Word came via The Mary Sue that, on Amazon, Susanne Collins’ Hunger Games trilogy has outsold Harry Potter both in print and digital. The article raises the question: how is it that a young trilogy can outsell a seven-book series with a devoted generational global following?
The answer that occurred to me, and to numerous commenters on the original piece: bookstores, and how there’s still more to the bookselling world than just Amazon’s dominance.
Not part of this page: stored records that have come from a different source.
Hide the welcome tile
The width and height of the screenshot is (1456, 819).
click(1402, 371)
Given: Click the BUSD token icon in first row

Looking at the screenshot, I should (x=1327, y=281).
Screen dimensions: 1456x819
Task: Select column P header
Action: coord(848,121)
I was an early adopter of Harry Potter, having discovered the first one when it was brand-new in one of those eyes-meet-across-a-crowded-room scenarios that normally only occur in 50s romance films and Frank Sinatra songs. I was literally across the room, and my eye snagged on that famous purple cover, and a jolt of electricity went through me. I knew I was going to love that book even before I picked it up and read the cover blurb. By the time the third one came out, I was dragging my friends to midnight release parties, standing in huge lines of kids our age and younger with lightning bolt temporary tattoos on our foreheads.
Later, I attended events at small, dedicated bookstores like Walla Walla’s Book & Game and worked huge release events for the sixth and seventh books at the marvelous Third Place Books. Those midnight release parties — they’re common enough now, but I can’t emphasize enough how revolutionary they felt at the time. Reading is often depicted as a solitary pursuit, an escape from other people, the consoling hobby of lonely kids and adults isolated by any number of factors (temperament, geography, what-have-you). Midnight release parties were where the non-literary book world showed up en masse: it’s where we looked around and recognized ourselves in others on a vast, unprecedented scale.
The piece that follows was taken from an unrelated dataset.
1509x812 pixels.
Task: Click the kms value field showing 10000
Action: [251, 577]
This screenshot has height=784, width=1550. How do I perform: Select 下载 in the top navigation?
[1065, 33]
And if you’ll pardon me some adult language, those book events sold a metric fuckton of books over the course of an entire decade.
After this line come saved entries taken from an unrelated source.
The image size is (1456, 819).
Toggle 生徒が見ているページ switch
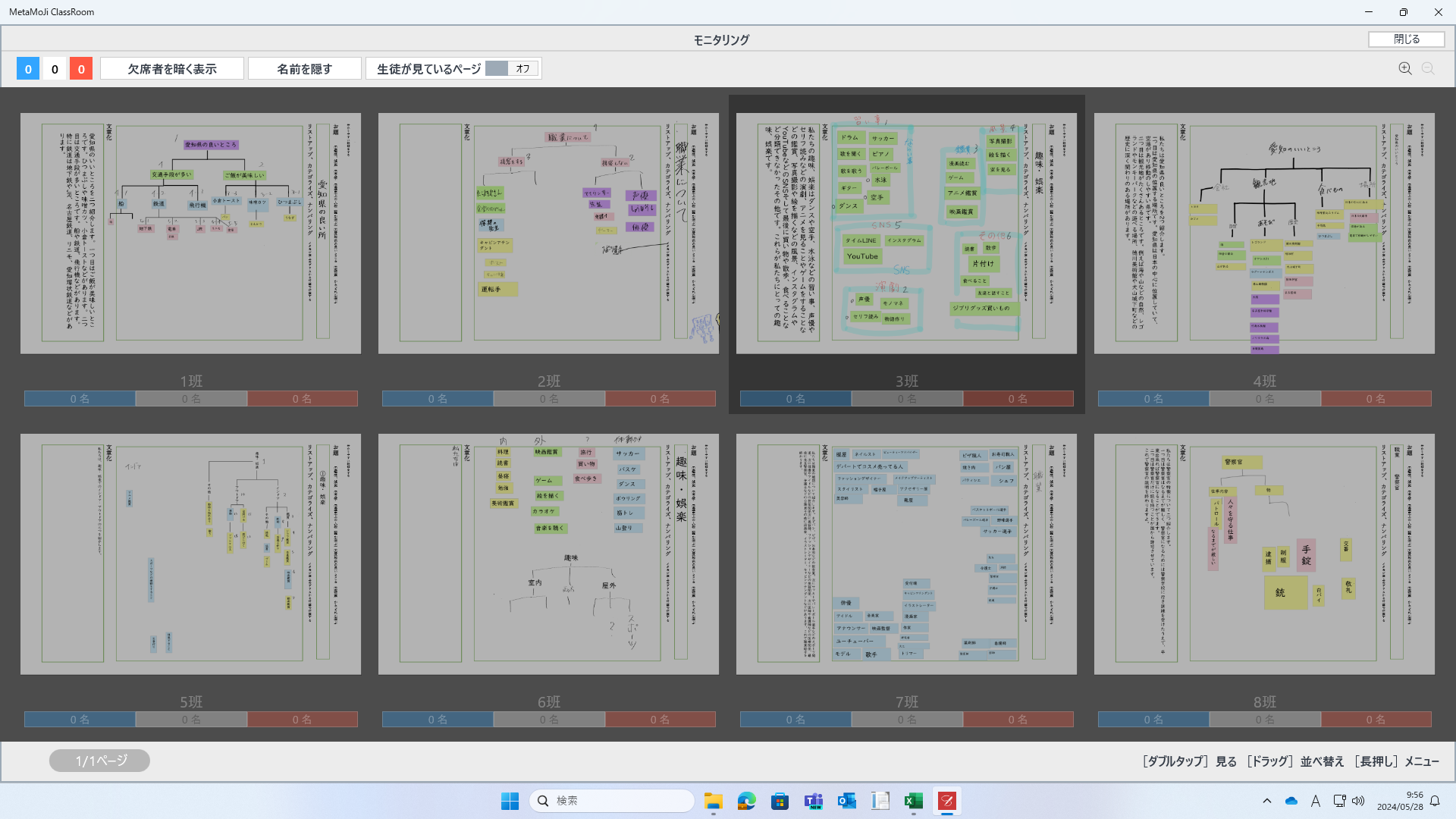(512, 69)
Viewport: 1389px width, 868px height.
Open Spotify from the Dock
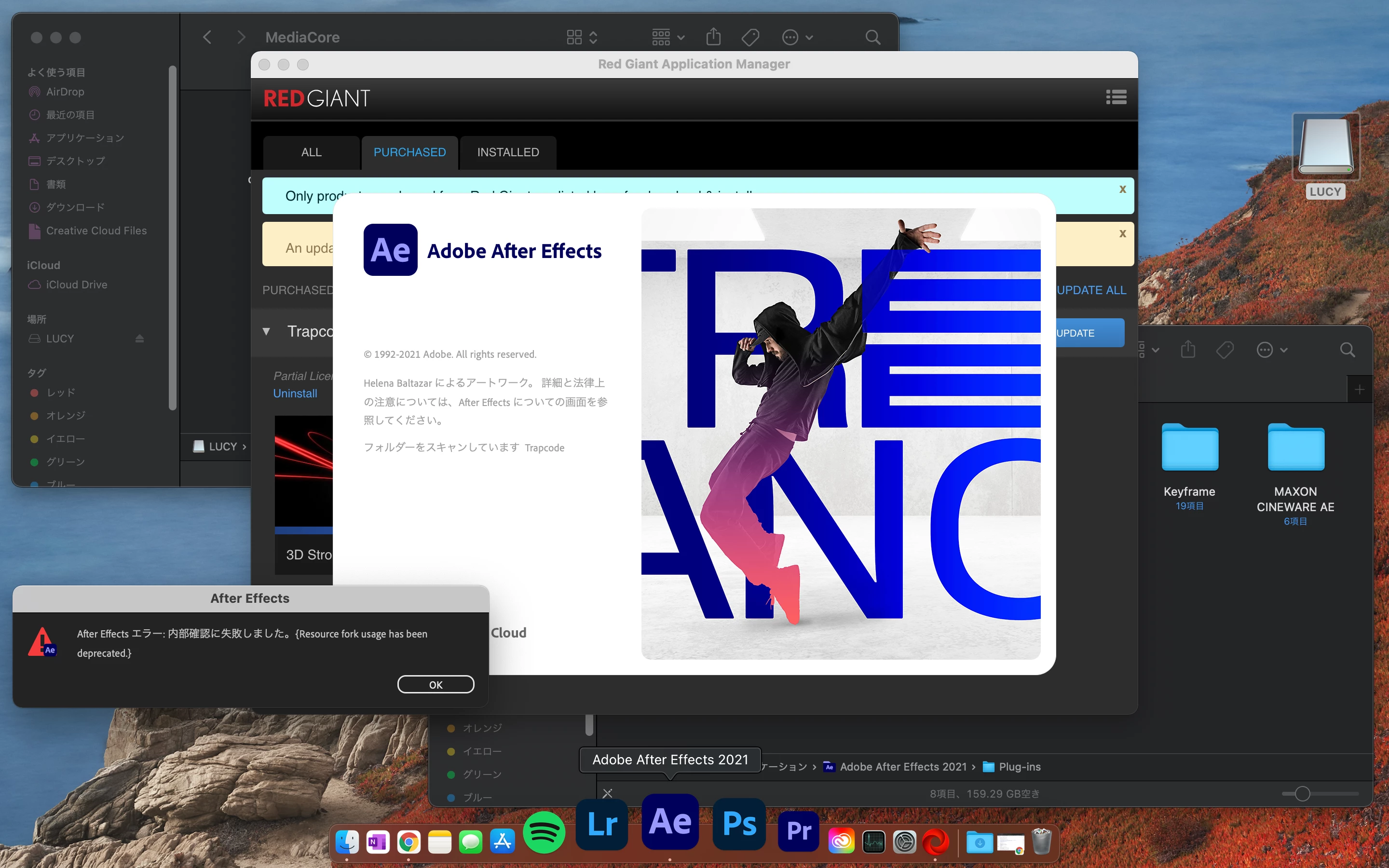(544, 832)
It’s not surprising that The Hunger Games and its sequels have sold plenty of copies: they’ve got a gripping story, compelling emotional resonance, cross-generational appeal, and the kind of kickass female protagonist I would have Quarter Quelled somebody for in high school. They’ve also been released at a time when digital reading is at an all-time high-water mark. The same is not true of Harry Potter, whose digital release was significantly delayed (though exquisitely managed — I approve full-voicedly Pottermore’s avoidance of DRM).
But popular as they are, the Hunger Games have not (or not yet) performed the kind of literary and cultural sea change that Harry Potter did. It seems like a safe bet to say that Susanne Collins’ success is very indebted to the culture of reading nurtured by J. K. Rowling. And nurture it she has — through charity work, interviews, fan events, and numerous other avenues designed to engage kids with a culture of reading, not just her own series and its brand.
The way that this news about sales rank is being framed — HUNGER GAMES NOW OFFICIALLY THE BEST BOOKS, as indicated by lots of headlines that use the word ‘surpass’ — illustrates the trouble with assuming that Amazon rankings and sales data represent the whole of the book industry or reading culture. I’d argue that most Harry Potter books are not sold via Amazon — they were picked up in print bookstores, or in airports, or grocery stores, or Walmart. I know I’ve picked up paperback copies of Harry Potter books in Seattle, Chicago, San Francisco, and Helsinki. Those sales do not, cannot factor into Amazon’s numbers. (This aside from the fact that Amazon’s data on sales can only be verified by Amazon, and not by chain or independent retailers or publishers — a sinister point that seems to get glossed over quite a bit in print-digital conversations.) And while Amazon’s promise to ship you a new release on the official day is convenient and customer-friendly, it doesn’t bring the giddy elation of witnessing two hunded black-clad wannabe witches and wizards waving wands and cheering at the top of their lungs because you’ve just sliced open the first red-taped box of Book Seven with your trusty Exact-o knife.
So, though I’m as guilty as any author of checking my Amazon sales rank like a gerbil going back for a food pellet, it bears repeating: Sales are not substance. Amazon is great at getting books into people’s hands — I’ve yet to be convinced that they’re great at getting books to change people’s lives.